Task description:
Each line from the one holding "Screen dimensions: 1200x675" through the end of the records should be returned exactly, while pictures are skipped.

Data for this task:

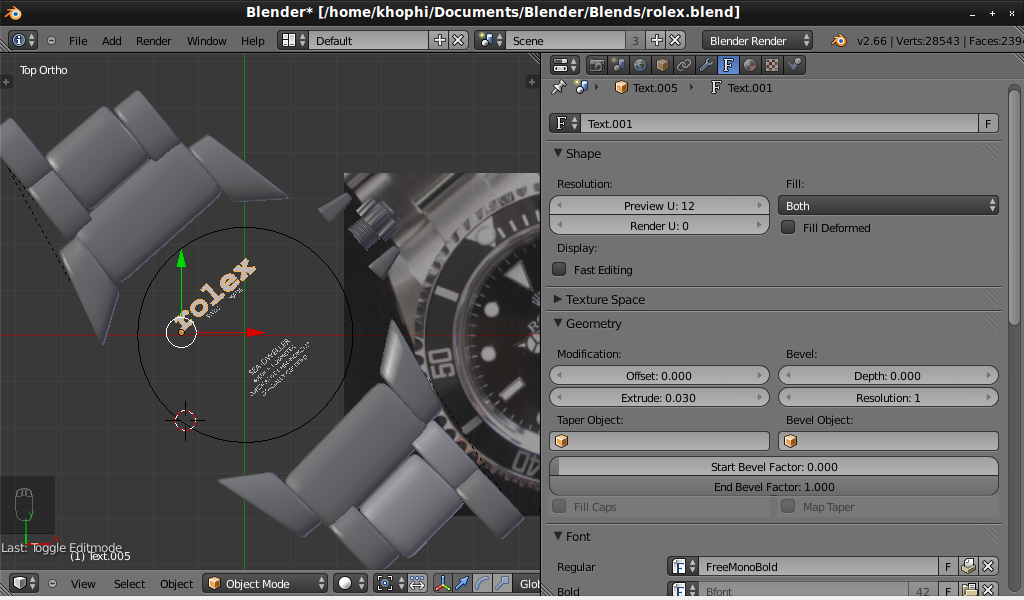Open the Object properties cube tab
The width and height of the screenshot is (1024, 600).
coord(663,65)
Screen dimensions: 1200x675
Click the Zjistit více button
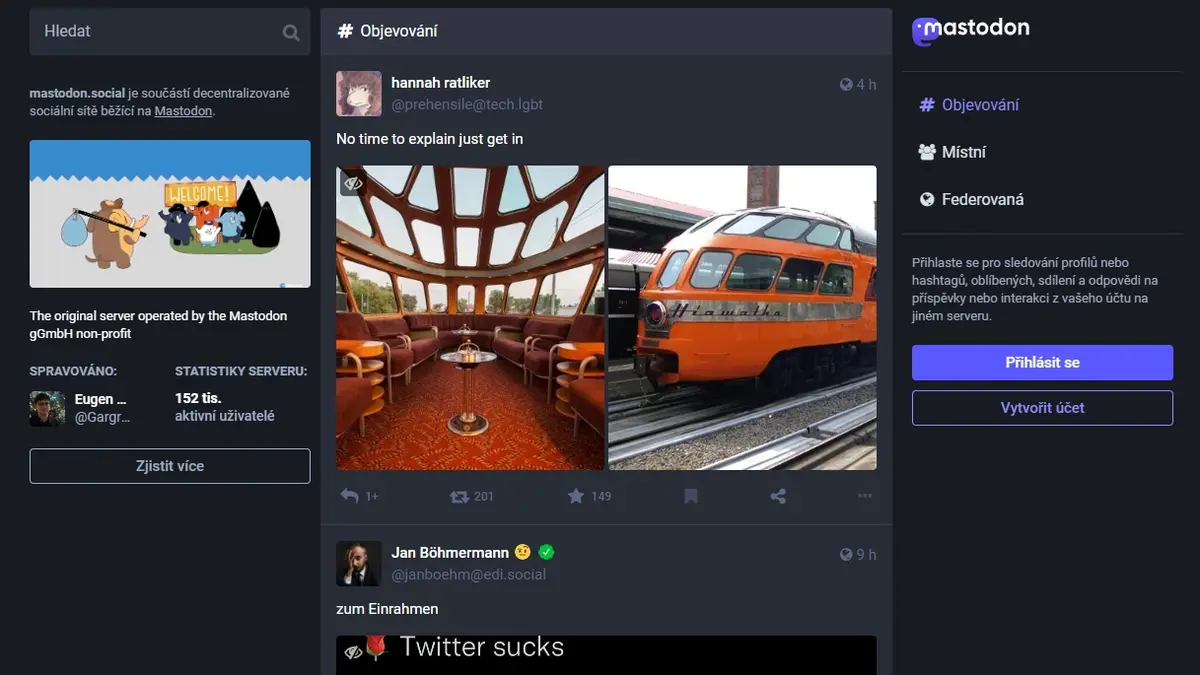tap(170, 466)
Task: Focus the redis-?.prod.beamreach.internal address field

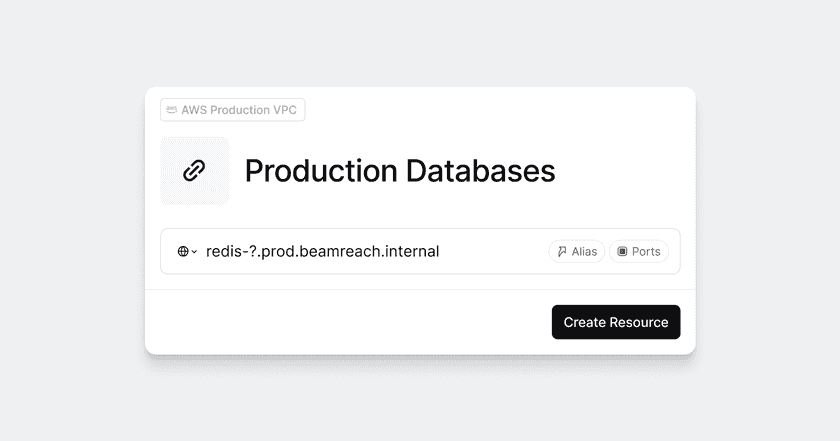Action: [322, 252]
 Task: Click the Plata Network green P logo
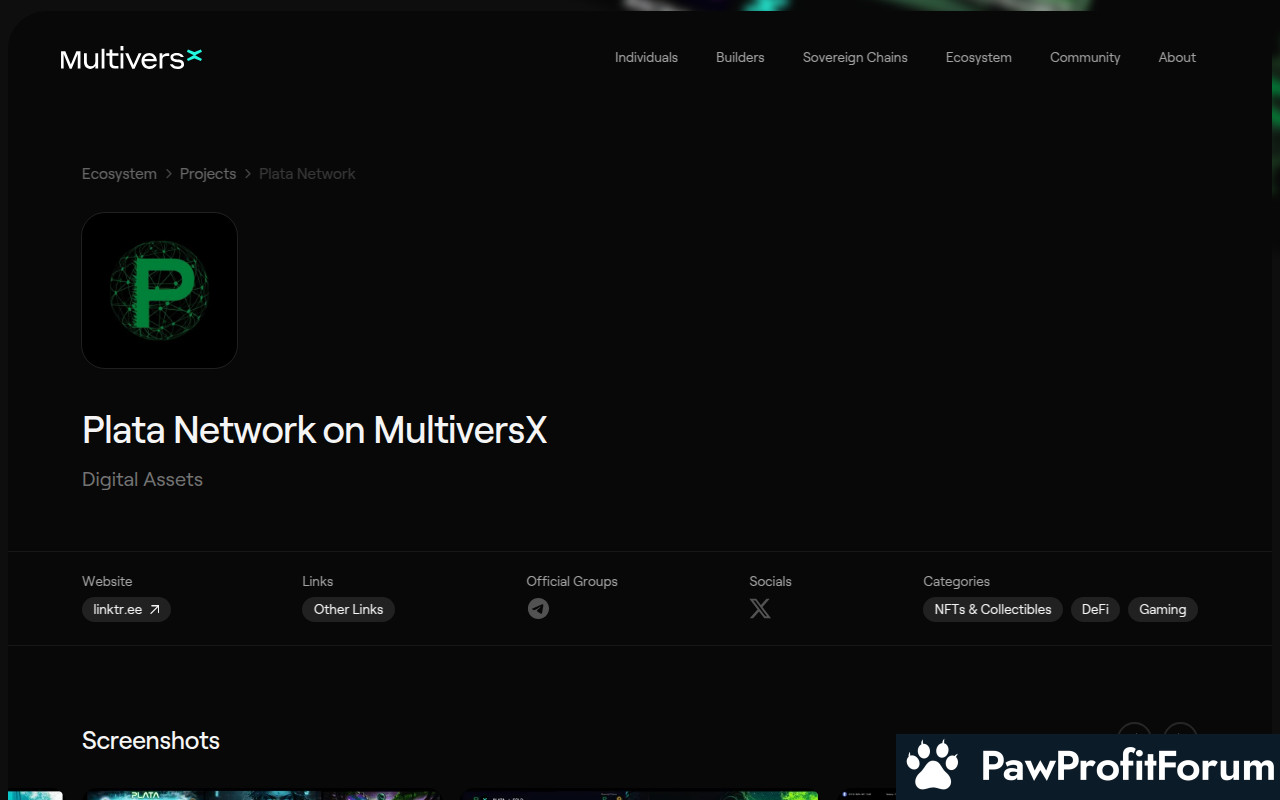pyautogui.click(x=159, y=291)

Result for this task:
Screen dimensions: 1200x675
Click the Zjistit více button
tap(170, 466)
Task: Focus the redis-?.prod.beamreach.internal address field

Action: [322, 252]
 Task: Click the Plata Network green P logo
pyautogui.click(x=159, y=291)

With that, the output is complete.